Murdoch wields axe at Star's Hong Kong HQ

Click to follow
The Independent Online

Star TV, the Asian broadcaster owned by Rupert Murdoch, has begun slashing staff numbers at its Hong Kong headquarters, reflecting how the media mogul's ambitions in China have been eclipsed by the business opportunities in emerging rival India.

James Murdoch, the mogul's son, who has been given responsibility for all of the family company's Asian and European businesses, has ousted Star's chief executive, Paul Aiello, and announced a restructuring that will see up to 200 job losses in Hong Kong – about 30 per cent of the staff there.
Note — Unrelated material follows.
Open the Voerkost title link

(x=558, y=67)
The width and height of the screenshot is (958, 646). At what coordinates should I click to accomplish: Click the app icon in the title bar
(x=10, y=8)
From now on, Star will be organised in three distinct business divisions: Star India, Star Greater China, and Fox International Channels, which distributes English-language channels in the rest of Asia. India now accounts for more than three-quarters of Star's approximately $1bn in annual revenue.

"While it was once natural to have a larger, regional headquarters, the company has now reached a scale in its key local markets where we are ready to empower the teams on the ground and move a number of functions to be closer to viewers," James Murdoch said.

Mr Aiello will leave in December, and the bosses of the Chinese and Indian businesses will now report directly to Mr Murdoch.

Since being given his broader role at News Corp in February, Mr Murdoch has concentrated on increasing revenues at the British newspaper businesses, which include The Sun and The Times, but the appointment of Sun editor Rebekah Wade as News International chief executive in the UK allows him to turn his focus to Asia.

Mr Murdoch, 36, spent three years in Hong Kong running Star TV from 2000, before moving to the UK to run British Sky Broadcasting – a varied apprenticeship in the family business that has made him the most likely candidate to succeed his 78-year-old father.

In sharp contrast to India, Star has struggled in China, for which Rupert Murdoch once held out great hopes. Other major foreign media such as Viacom, Disney and Time Warner have struggled there as well, as Beijing keeps them on a tight leash in the politically sensitive sector.